• [Task list]
1 > Scale down the records between the lines holding "Ingrid (112, 223)" and "Ежедневники (114, 818)", inclusive. Rewrite those lines with their requests, multiply every coordinate in the answers by 0.45, round to whole numbers with halves going up, and leave out the pictures.
2 > Continue the article on Iran's alleged plot to kill the Saudi ambassador from the point where it stops.

• [Text block]
******************************

Plausible Culpability

Don't be so quick to dismiss Iran's bumbling assassination plot -- it's likely that it was green-lighted at the highest levels. And not responding forcefully is an invitation for more attacks.

BY DANIEL BYMAN | OCTOBER 28, 2011

Incredulity has been the most common response to reports that Iran plotted with Mexican drug traffickers to kill the Saudi ambassador to the United States, Adel al-Jubeir, at a Washington, D.C. restaurant. Given past U.S. intelligence failures, the opacity of the Iranian regime, and the seemingly clumsy nature of the operation, it is easy to dismiss the Obama administration's allegations that Iran planned such a risky attack. But there are plenty of reasons to think that the Islamic Republic's senior leadership was responsible for the plot.

The incredulity takes three forms:  the Iranians would never conduct such an operation because it goes against their interests; the Iranians are too competent for such a cartoonish plot; and if Iran did do such a thing, it must have been a rogue operation by junior intelligence officers. All these arguments are plausible -- and all are probably wrong.

The suspected Iranian agent, Mansour Arbabsiar, allegedly met with a Drug Enforcement Administration (DEA) source whom he tried to hire for murder. "They want that guy done," he reportedly told the agent, referring to the Saudi ambassador. "If the hundred [of collateral victims] go with him, [expletive] them," according to the U.S. government complaint. Arbabsiar also "met several times in Iran" with Ali Gholam Shakuri, a senior member of Iran's paramilitary Quds Force, a special unit of the country's Revolutionary Guards that has carried out many terrorist attacks. Shakuri in turn informed the head of the Quds Force, who reports directly to Iran's Supreme Leader. There are also intercepted phone calls between Arbabsiar and Shakuri, which is hard evidence to dismiss. And then there is the money -- $100,000 -- transferred for the plot. Together this is pretty damning evidence.

But why would Iran do such a thing? Even FBI Director Robert Muller noted that the allegations seemed like "a Hollywood script." The blowback from the operation could be considerable, particularly if, as Arbabsiar anticipated, a hundred bystanders were killed along with the Saudi ambassador.

Tehran may have felt it still needed to act despite these risks. Iran has suffered serious recent setbacks in the Middle East. Its Syrian ally is under siege. Closer to home, Saudi troops led a crackdown in March in Bahrain, Iran's Gulf neighbor; the Sunni government there brutally repressed fellow Iran's Shiites, and the United States seemed to give tacit approval. Indeed, Saudi officials claim that Shakuri helped to plan Quds Force operations in Bahrain giving him a personal motive to lash out against the Saudis and the United States.

******************************

• [Information supplied]
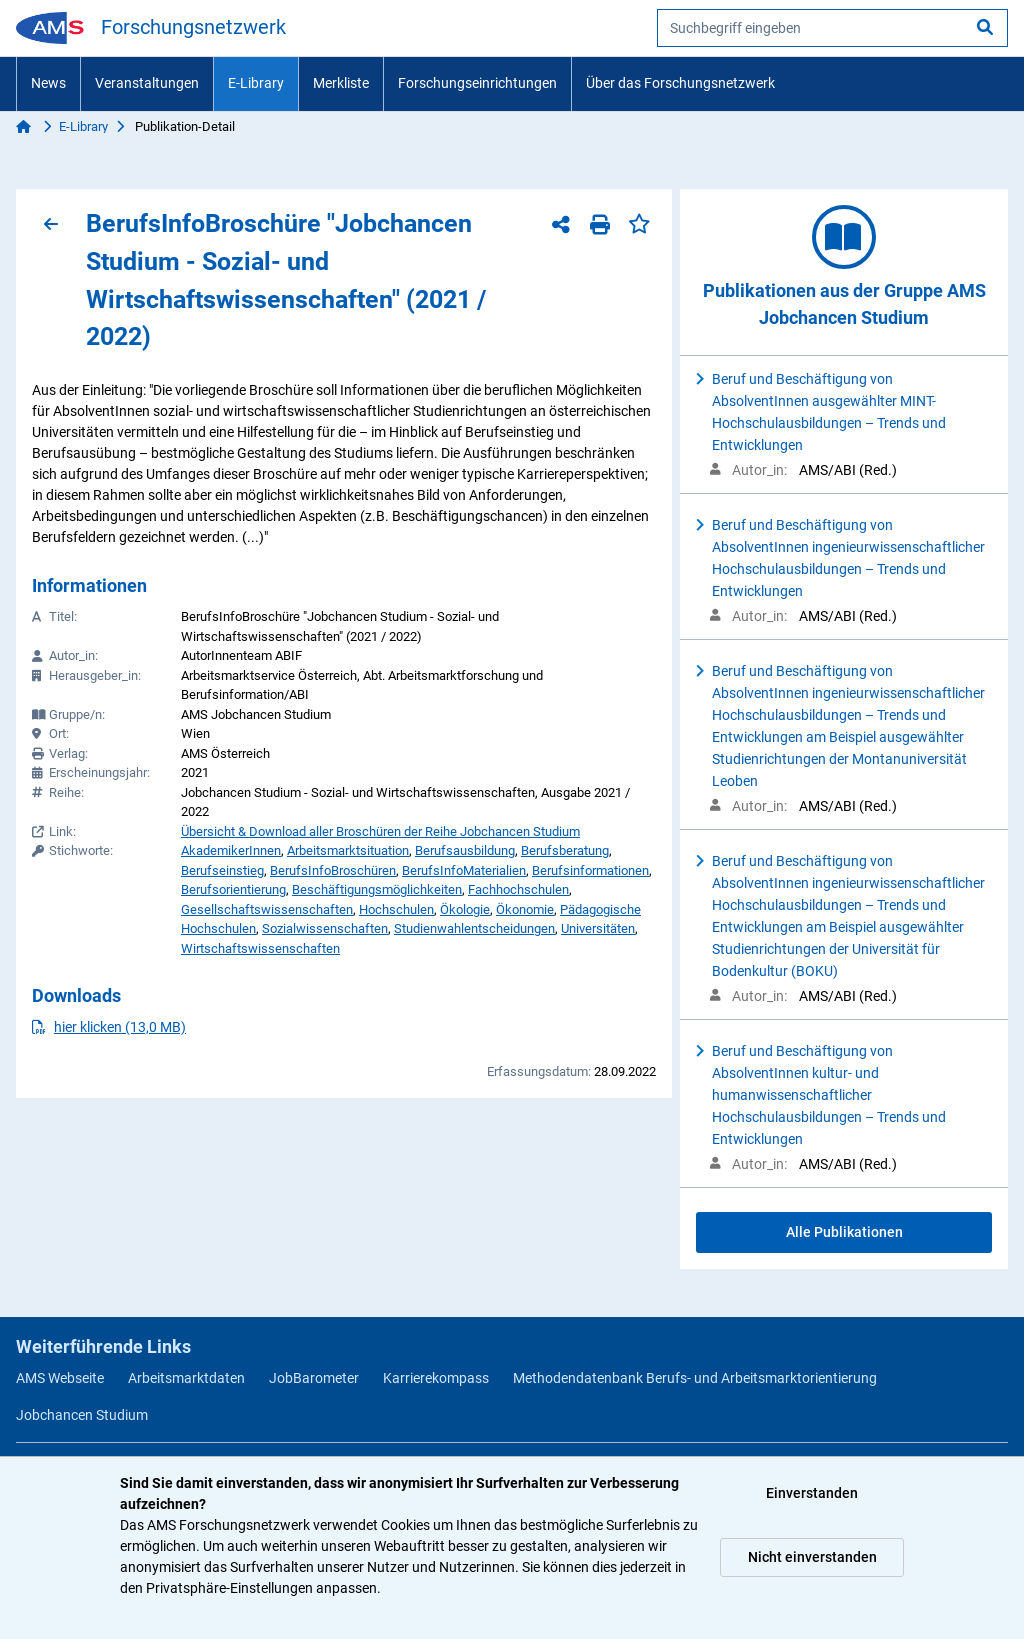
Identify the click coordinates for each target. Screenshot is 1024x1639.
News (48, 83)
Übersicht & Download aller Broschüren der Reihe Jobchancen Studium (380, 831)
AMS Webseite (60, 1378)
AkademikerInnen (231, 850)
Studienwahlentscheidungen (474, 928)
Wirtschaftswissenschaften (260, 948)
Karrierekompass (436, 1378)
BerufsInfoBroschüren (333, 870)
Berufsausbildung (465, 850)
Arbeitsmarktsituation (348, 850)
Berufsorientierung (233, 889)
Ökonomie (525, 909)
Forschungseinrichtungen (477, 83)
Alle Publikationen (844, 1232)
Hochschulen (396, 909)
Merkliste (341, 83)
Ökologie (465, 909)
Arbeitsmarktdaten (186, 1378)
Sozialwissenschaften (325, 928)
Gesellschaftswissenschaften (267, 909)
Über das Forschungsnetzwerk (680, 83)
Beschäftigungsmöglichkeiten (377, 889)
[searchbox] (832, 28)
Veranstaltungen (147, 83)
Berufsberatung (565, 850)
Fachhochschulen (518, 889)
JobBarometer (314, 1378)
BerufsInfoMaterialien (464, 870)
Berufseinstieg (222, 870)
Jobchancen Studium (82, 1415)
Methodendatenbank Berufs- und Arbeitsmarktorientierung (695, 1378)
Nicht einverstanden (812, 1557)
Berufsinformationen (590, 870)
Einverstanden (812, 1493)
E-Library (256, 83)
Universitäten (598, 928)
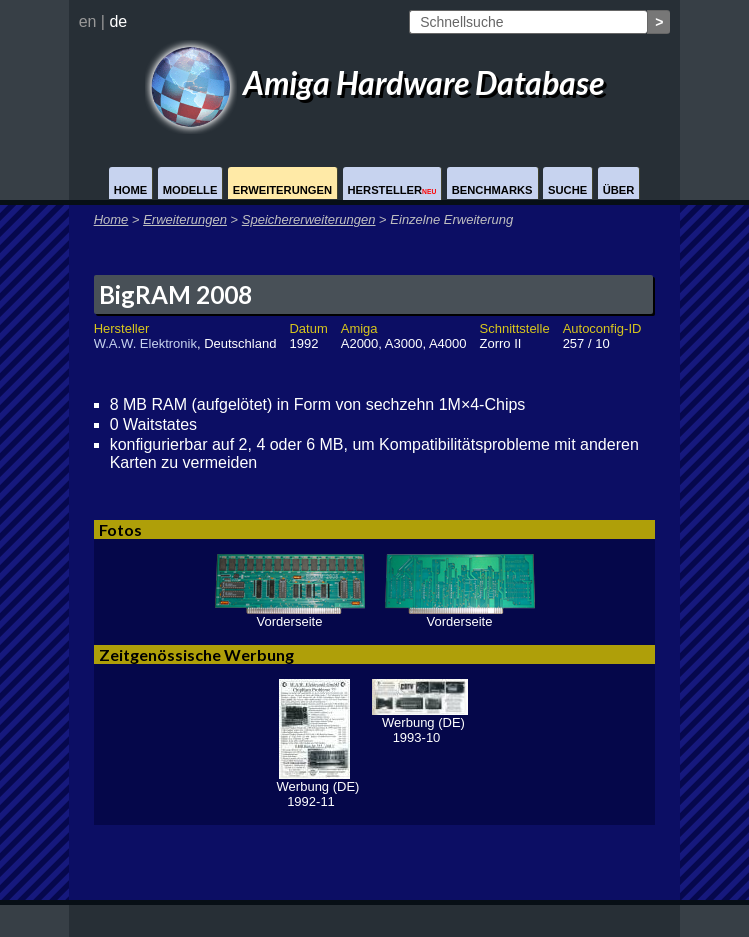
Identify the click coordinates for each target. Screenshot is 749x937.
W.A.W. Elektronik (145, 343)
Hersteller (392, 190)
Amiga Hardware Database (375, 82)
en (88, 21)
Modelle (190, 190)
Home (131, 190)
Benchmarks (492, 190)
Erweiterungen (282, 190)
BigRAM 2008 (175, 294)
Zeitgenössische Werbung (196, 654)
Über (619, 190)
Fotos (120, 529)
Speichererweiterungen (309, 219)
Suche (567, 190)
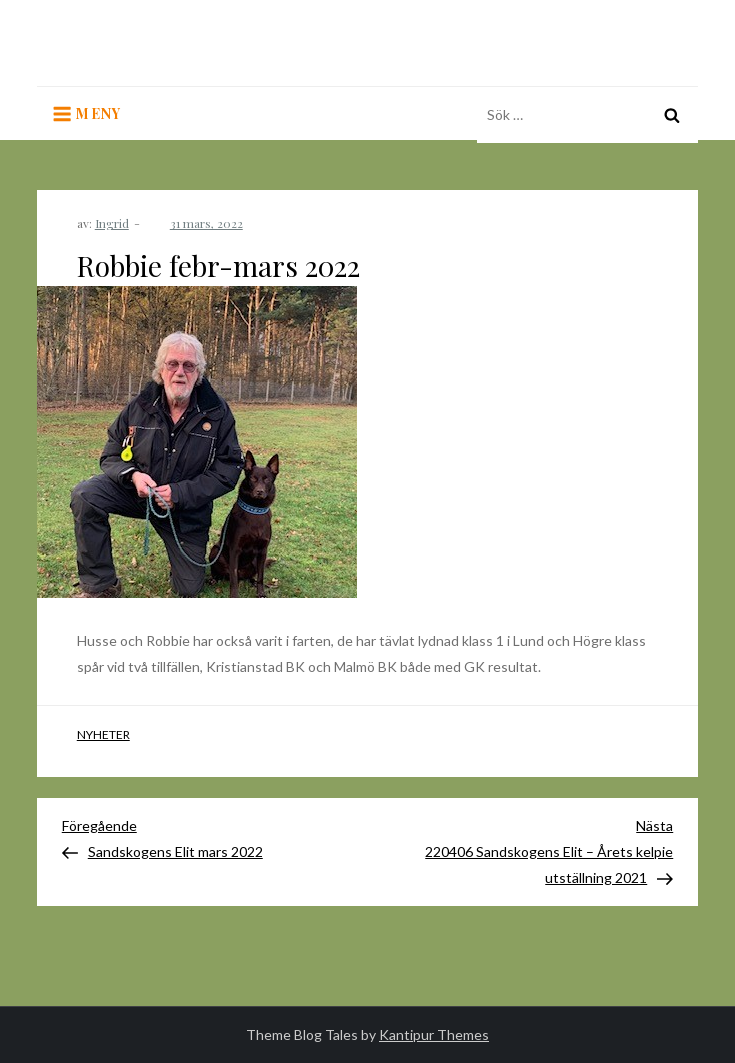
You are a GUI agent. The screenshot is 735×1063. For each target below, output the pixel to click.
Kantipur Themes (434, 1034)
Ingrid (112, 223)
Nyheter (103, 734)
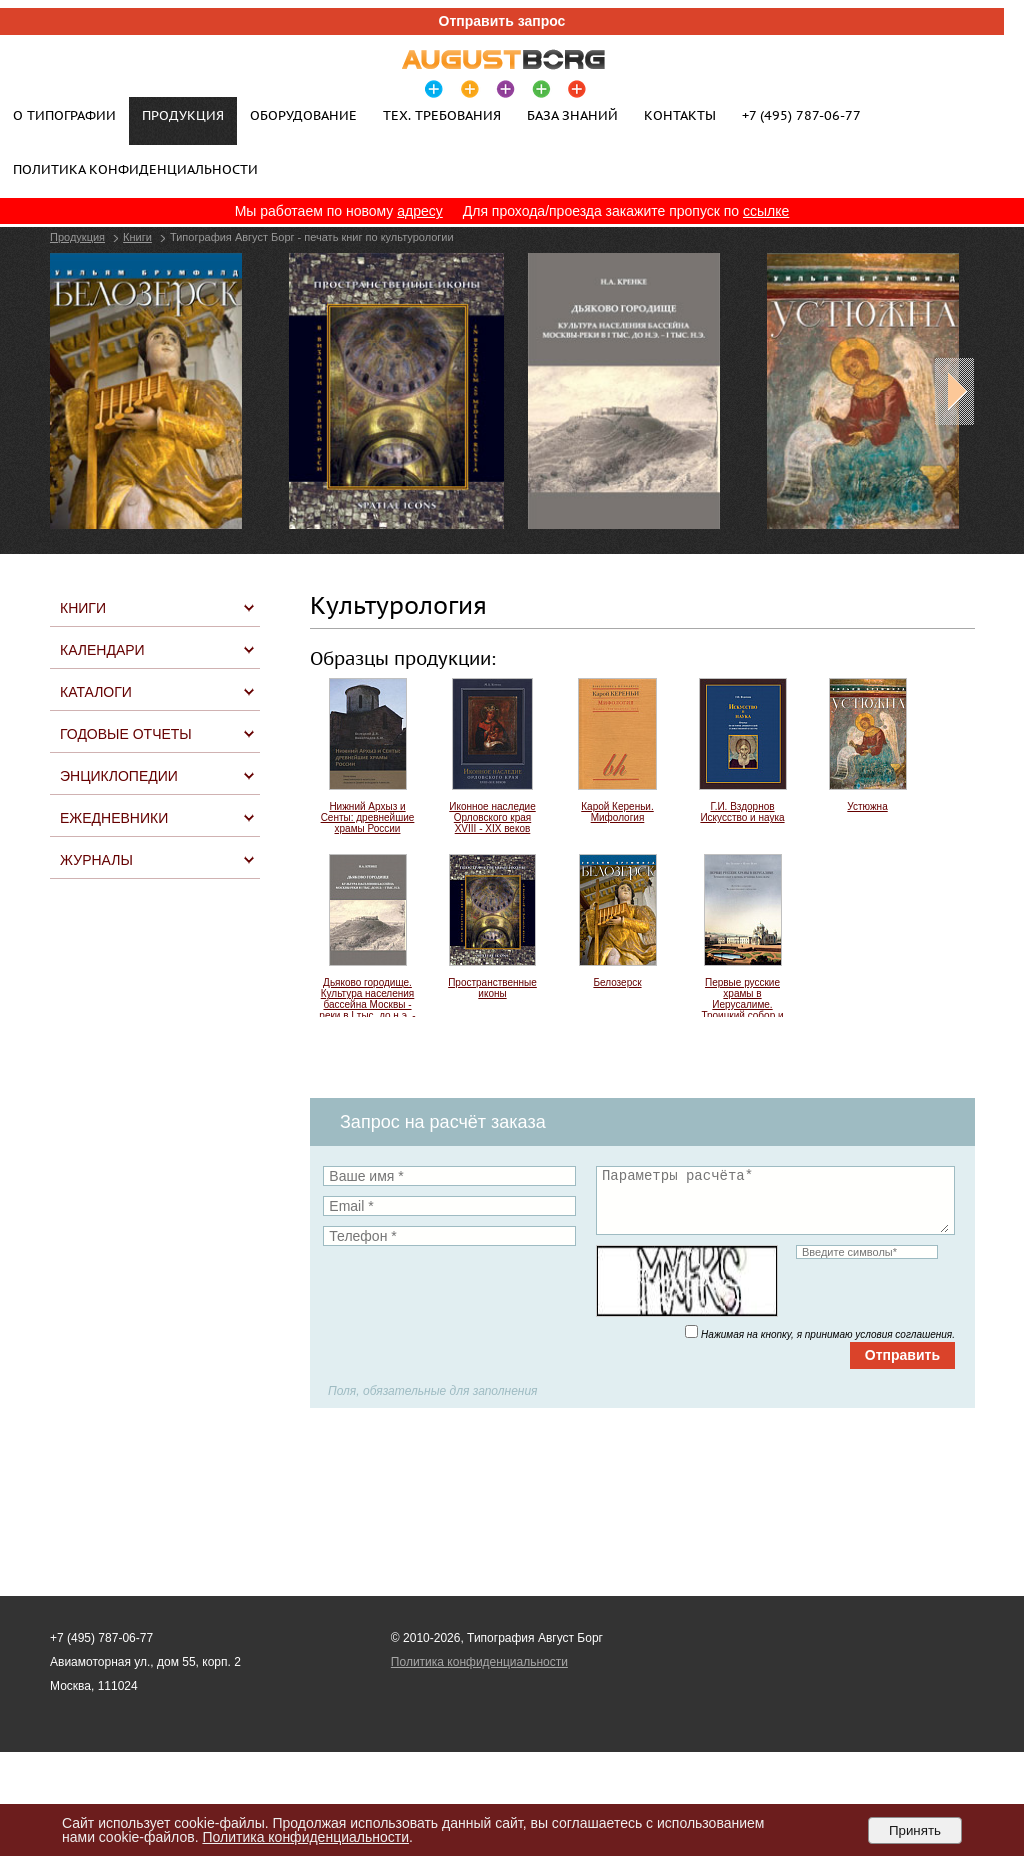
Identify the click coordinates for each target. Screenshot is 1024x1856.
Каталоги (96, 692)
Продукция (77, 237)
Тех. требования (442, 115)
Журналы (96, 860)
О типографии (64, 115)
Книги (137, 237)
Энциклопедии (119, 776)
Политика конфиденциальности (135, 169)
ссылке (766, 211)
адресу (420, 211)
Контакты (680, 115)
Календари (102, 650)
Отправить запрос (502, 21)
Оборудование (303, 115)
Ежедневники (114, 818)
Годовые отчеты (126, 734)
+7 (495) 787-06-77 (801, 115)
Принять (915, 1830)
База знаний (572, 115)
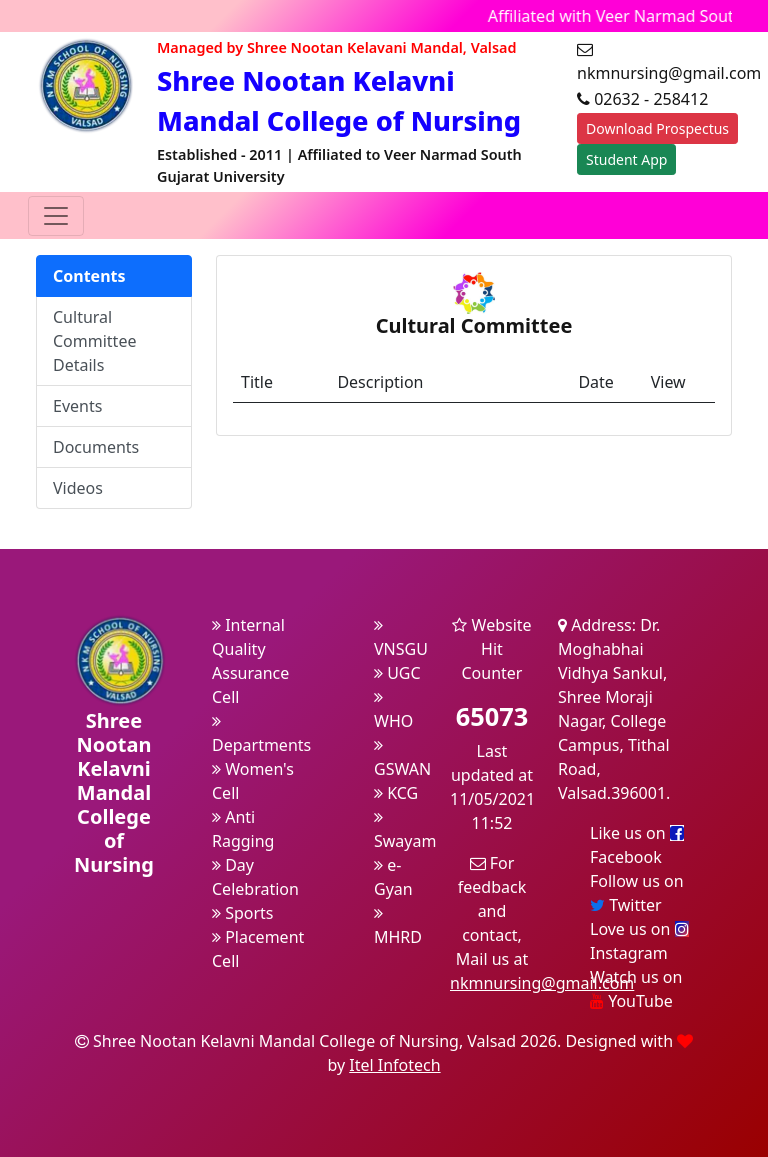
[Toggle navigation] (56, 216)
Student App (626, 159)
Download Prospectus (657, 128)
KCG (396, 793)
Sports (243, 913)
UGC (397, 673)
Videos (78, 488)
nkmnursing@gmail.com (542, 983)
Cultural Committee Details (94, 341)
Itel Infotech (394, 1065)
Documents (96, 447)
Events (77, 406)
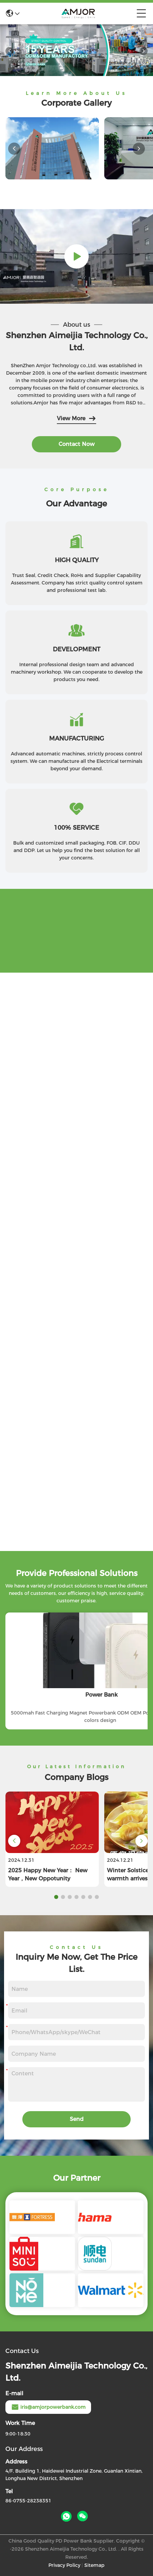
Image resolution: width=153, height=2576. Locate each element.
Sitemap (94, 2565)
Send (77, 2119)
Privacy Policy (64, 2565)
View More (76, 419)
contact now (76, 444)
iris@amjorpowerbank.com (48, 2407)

******************************

• [Results for the exercise]
1 >
Ingrid (50, 100)
Nyheter (46, 330)
Identify the click coordinates for each target. Screenshot is 1024x1856.
Каталоги (43, 311)
Продукция (35, 107)
Тех. требования (199, 52)
Журналы (43, 387)
О типографии (29, 52)
Книги (62, 107)
Энциклопедии (54, 349)
Политика конфиденциальности (61, 76)
ссылке (345, 95)
адресу (189, 95)
Контакты (306, 52)
Календари (46, 293)
Отправить запрос (226, 9)
Оборудование (136, 52)
Ежедневники (51, 368)

2 >
Revenge may also have been a motive, since several Iranian nuclear scientists have been assassinated in recent years -- killings that are widely thought to be the handiwork of Israel intelligence, with U.S. approval. At a minimum, Iran would certainly believe that the "Little Satan" would not take such actions without the support of the "Big Satan." So payback and setbacks may have led Iran to lash out.

But even if Iran had a compelling motive, why would it use a bumbler like Arbabsiar and then allow him to use drug traffickers as allies?

JEWEL SAMAD/AFP/Getty Images

 SUBJECTS: IRAN
 

Daniel Byman is a professor in the School of Foreign Service at Georgetown University and a senior fellow with the Saban Center for Middle East Policy at the Brookings Institution. His most recent book is A High Price: The Triumphs and Failures of Israeli Counterterrorism.

CHARLESFRITH

4:42 PM ET

October 28, 2011

Approved At The Highest Levels.

Of course it was. The State Department.

 

DIEED

8:30 PM ET

October 28, 2011

Bang on

Couldn't have said it any better myself.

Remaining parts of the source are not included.